Fondazione Pezcoller sceglie due donne per la ricerca
(Trento 15 novembre 2008) - Continuano le iniziative della Fondazione Pezcoller a sostegno della ricerca. Una borsa di studio per un programma trentino di ricerca biennale in oncologia, finanziata con il contributo della Fondazione Cassa di Risparmio di Trento e Rovereto, è stata consegnata ieri a Palazzo della Tromba a Trento. La ricerca verrà effettuata presso il CiBio (Centro Interdipartimentale per la Biologia Integrata) di Mattarello. Dunque sarà una ricerca trentina.
Sono due donne le vincitrici del bando: la dott.ssa Veronica De Sanctis, che proviene dall'Università "La Sapienza" di Roma e si è già trasferita a Trento con la famiglia. Il secondo finanziamento, per il progetto da svolgersi in Italia, sarà effettuato dalla dott.ssa Marzia Pennati, dell'Istituto dei Tumori di Milano.
Raffaella Giavazzi, responsabile del laboratorio di biologia e terapia delle metastasi tumorali dell'Istituto Mario Negri di Milano, membro del comitato di selezione, ha illustrato i due progetti segnalando che si tratta di ricerche di qualità assolutamente superiore. "Sono due progetti all'avanguardia" ha detto.
Alla cerimonia ha partecipato il prof. Marco Pierotti, direttore scientifico dell'Istituto dei Tumori di Milano, che ha tenuto una relazione piuttosto inquietante dal titolo: "Luci ed Ombre delle Terapie Personalizzate in Oncologia". E in effetti sono molte le luci ma molte anche le ombre: ci sono nuovi farmaci, nuove terapie ma ci sono anche molti più casi di tumore. Se nel 2005 si sono registrati 252.000 casi/anno si stima che nel 2010 saranno 255.000 il che innalzerà anche la familiarità in una popolazione che ha prospettive di vita sempre più lunghe perchè - come hanno dimostrato le stesse ricerche dello stesso professore - la particolarità dei tumori ereditari consiste nel fatto che, contrariamente ad altre malattie genetiche, viene ereditato un rischio e non la malattia.
"Nel 2010 il cancro sarà la prima causa di morte" ha detto il professore Pierotti che si è anche soffermato sui farmaci intelligenti, sul progetto genoma vera scatola nera che ha consentito di dare una svolta nell'approccio e nella lotta al cancro. Pierotti, che è direttore dell'Istituto Tumori di Milano, amico e collaboratore della Fondazione ha fatto il punto sugli ultimi 10 anni di lotta contro il cancro. "Dal 1996 si riscontra una flessione della mortalità per tumori dovuta alle azioni di prevenzione, alla diagnosi precoce e alle terapie innovative. Ma, attenzione: si assiste ad un aumento costante di casi tanto che le previsioni verso il 2010 portano a usare una parola drammatica. Possiamo dire di essere di fronte ad una vera e propria epidemia" ha detto il professore.

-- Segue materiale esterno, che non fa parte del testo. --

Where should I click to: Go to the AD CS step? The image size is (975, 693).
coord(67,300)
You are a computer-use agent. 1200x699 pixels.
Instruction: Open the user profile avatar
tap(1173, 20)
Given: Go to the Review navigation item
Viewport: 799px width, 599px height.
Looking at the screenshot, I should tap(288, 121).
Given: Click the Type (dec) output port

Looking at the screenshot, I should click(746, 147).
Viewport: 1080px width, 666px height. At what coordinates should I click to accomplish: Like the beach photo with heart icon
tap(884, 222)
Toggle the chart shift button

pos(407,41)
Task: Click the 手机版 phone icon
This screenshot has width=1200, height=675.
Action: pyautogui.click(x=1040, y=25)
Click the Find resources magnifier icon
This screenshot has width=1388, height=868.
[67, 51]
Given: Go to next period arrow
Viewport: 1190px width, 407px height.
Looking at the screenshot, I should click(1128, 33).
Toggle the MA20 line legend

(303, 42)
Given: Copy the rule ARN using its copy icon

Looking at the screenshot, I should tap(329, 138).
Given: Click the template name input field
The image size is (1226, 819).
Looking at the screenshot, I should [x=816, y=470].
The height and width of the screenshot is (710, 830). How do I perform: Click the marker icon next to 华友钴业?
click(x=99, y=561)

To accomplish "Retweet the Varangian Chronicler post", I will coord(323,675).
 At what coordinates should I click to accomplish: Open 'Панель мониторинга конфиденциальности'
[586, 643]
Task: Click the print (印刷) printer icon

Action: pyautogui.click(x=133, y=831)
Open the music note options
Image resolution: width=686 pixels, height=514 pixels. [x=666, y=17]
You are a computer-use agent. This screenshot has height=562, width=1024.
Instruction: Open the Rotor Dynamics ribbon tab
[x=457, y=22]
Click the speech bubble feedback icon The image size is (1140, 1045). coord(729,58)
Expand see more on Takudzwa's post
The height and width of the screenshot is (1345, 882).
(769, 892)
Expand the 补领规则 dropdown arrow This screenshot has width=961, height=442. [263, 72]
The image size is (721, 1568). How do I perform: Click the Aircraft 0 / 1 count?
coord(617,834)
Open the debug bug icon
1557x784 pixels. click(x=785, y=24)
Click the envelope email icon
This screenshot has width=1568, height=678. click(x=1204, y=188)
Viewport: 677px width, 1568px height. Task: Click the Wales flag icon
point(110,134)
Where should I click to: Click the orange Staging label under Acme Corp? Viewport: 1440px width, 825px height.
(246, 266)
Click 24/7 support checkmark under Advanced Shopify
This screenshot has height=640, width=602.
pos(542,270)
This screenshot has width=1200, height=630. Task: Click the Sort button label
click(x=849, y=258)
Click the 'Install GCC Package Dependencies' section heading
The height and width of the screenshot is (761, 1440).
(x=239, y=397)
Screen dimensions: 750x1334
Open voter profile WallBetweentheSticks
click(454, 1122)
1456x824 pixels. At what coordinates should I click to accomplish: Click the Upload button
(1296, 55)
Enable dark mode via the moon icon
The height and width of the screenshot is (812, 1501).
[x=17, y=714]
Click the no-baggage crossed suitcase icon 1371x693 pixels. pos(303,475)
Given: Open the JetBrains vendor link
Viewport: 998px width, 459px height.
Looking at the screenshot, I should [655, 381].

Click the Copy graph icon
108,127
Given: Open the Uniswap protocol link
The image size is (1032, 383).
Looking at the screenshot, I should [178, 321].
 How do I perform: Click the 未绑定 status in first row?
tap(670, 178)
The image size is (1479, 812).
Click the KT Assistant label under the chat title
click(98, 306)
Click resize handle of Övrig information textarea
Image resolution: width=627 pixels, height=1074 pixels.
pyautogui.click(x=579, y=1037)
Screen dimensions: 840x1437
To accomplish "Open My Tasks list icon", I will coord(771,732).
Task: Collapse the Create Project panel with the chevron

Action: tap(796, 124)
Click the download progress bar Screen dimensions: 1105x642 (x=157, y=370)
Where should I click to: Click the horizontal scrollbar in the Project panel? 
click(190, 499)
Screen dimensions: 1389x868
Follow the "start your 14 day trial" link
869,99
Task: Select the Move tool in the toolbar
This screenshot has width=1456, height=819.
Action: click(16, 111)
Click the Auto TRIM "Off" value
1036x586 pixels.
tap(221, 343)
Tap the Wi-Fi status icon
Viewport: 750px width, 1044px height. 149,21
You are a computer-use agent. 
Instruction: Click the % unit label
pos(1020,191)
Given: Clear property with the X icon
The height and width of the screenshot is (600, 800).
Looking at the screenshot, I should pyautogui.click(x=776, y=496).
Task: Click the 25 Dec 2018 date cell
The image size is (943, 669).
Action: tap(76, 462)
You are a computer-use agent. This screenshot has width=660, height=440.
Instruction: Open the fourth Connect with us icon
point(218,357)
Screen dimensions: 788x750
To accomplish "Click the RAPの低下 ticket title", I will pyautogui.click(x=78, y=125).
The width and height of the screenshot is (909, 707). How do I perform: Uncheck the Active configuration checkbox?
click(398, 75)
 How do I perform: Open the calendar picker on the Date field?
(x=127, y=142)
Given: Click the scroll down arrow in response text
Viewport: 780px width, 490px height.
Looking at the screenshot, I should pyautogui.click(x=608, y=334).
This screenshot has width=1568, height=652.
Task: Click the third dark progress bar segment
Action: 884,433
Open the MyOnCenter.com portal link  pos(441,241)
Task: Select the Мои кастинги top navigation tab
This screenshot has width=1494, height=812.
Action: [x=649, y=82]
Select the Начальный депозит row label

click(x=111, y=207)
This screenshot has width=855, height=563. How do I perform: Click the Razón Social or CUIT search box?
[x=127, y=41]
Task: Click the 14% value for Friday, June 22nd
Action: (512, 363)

Altre brutte notizie sul fronte dell'assistenza Sanitaria: ci sono due paesi che nel 2020 potrebbero non essere in grado di sostenere i servizi per una popolazione troppo vecchia e con altissima incidenza tumorale. Questi paesi sono Giappone e...Italia. Il gruppo diretto dal professore, che ha per primo dimostrato il ruolo diretto di RET nei tumori della tiroide insorti in bambini esposti all'incidente nucleare di Chernobyl, ha in fase di avanzata attuazione un progetto di terapia genica con il gene FHIT, coinvolto nella maggiore parte dei tumori polmonari. Pierotti è infatti responsabile dal 1995 del Programma Tumori Ereditari che costituisce uno dei primi approcci organici a questo problema attuato nel nostro Paese.
Non vi è dubbio che la strada maestra resta dunque quella del finanziamento della ricerca.
"Oggi c'è un'oggettiva carenza di interventi a sostegno dell'inserimento di giovani ricercatori italiani nel campo dello studio dei tumori" spiega il dottor Gios Bernardi Presidente della Fondazione Pezcoller che allarga significativamente il proprio impegno col finanziamento dei due progetti di ricerca da svolgersi in Italia e in Trentino. Bernardi ha espresso soddisfazione perchè il primo progetto, erogato con la collaborazione della Fondazione Cassa di Risparmio di Trento e Rovereto, sarà svolto presso il CiBio (Centro Interdipartimentale per la Biologia Integrata) dell'Università di Trento e si svilupperà nell'arco di 2 anni. Verterà sui meccanismi del ciclo cellulare rispetto all'istone H4-K16 acetilene e le implicazioni per il cancro.